D’après la sociologue, la Marocaine se retrouve obligée de se soumettre à l’examen notamment avant la nuit de noce, soit à la demande du futur mari, de la belle-famille ou des parents qui exigent parfois au médecin de leur indiquer si l’hymen est intact ou s’il a déjà subi des déchirures. Quand il est demandé par la mère, le certificat agit comme une garantie pour protéger sa fille contre d’éventuelles accusations du futur mari.

“Une fille peut également subir ce test si ses parents doutent de sa conduite en dehors de la maison ou s’ils la surprennent aux côtés d’un garçon”, ajoute l’auteure du livre Au delà de toute pudeur.

Par ailleurs, le test n’est pas toujours pratiqué par un médecin, avertit la sociologue. Un membre de la famille, une tante, ou encore une qabla [sage femme traditionnelle] peuvent elles aussi effectuer “le test de deux doigts” à la demande de la famille.
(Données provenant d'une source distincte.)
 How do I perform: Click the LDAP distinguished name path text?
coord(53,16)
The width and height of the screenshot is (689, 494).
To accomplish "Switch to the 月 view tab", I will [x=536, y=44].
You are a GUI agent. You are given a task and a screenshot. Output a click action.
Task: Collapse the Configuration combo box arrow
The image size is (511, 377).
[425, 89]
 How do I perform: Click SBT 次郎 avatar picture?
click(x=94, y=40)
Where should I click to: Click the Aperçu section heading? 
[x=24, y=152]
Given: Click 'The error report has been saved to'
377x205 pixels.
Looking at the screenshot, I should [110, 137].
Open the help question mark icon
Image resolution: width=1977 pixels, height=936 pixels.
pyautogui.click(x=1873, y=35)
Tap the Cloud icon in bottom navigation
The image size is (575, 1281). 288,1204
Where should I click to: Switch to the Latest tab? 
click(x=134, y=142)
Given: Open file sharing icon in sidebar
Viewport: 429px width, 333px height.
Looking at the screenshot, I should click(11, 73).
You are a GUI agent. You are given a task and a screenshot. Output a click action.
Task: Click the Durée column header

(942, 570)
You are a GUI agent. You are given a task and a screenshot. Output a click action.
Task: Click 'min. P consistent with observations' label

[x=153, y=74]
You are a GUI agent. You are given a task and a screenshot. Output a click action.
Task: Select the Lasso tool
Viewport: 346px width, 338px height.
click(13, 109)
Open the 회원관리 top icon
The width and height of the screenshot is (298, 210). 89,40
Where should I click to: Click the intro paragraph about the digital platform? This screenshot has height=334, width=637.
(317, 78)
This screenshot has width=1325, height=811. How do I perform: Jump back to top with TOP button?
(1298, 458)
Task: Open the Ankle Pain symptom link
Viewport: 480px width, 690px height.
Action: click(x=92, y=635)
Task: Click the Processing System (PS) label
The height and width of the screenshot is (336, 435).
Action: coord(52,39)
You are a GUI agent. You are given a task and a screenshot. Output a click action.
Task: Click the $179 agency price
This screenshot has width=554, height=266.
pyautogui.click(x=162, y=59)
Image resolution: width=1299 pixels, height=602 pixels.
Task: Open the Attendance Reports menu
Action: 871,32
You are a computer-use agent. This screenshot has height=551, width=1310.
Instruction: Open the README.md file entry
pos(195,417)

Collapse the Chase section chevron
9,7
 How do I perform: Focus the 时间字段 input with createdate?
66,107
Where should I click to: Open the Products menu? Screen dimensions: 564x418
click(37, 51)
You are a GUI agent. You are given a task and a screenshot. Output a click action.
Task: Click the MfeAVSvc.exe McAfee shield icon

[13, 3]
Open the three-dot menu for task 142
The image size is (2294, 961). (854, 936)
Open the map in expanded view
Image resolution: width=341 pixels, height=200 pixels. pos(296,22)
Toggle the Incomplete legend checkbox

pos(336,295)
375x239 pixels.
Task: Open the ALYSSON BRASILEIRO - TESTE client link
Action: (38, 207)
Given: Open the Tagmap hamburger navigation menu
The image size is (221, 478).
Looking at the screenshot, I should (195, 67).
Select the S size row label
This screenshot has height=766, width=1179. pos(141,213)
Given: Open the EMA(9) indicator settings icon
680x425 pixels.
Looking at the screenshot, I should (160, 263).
Démystification de la vierge

Pour la sociologue, tant que la virginité est attachée à l’honneur, cette pratique persistera.”D’un côté, l’honneur de toute une famille est lié à une membrane et de l’autre, l’éducation est inégalitaire entre le garçon et la fille”, regrette la sociologue ajoutant que ce sont les femmes, et non pas les hommes, qui “sauvegardent jalousement” ces rituels imposés aux filles.

Sensibiliser les Marocains peut se faire à travers des campagnes qui viseraient d’abord à expliquer ce qu’est la virginité et les organes génitaux féminins aux familles et leur faire comprendre que le but de la campagne n’est pas de libérer la sexualité, recommande Soumaya Naamane Guessous.

Pour sa part, l’OMS suggère de sensibiliser d’abord les médecins et les convaincre de refuser de fournir les certificats de virginité avant d’encourager les gouvernements et les institutions médicales à promulguer un soutien législatif et politique à la question pour éliminer de manière durable les tests de virginité.